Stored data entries
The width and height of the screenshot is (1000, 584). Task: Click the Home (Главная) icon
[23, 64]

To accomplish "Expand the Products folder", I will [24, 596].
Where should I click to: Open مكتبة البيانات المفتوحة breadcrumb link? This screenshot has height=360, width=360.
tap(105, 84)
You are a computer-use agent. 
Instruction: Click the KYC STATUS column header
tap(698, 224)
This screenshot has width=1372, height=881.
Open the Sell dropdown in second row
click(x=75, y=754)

* **Aim of the exercise**:
Repeat all of the records above exactly as written.

* **The answer**:
The width and height of the screenshot is (1000, 584). Task: Click the Home (Главная) icon
[23, 64]

To accomplish "Expand the Products folder", I will [24, 596].
Where should I click to: Open مكتبة البيانات المفتوحة breadcrumb link? This screenshot has height=360, width=360.
tap(105, 84)
You are a computer-use agent. 
Instruction: Click the KYC STATUS column header
tap(698, 224)
This screenshot has width=1372, height=881.
Open the Sell dropdown in second row
click(x=75, y=754)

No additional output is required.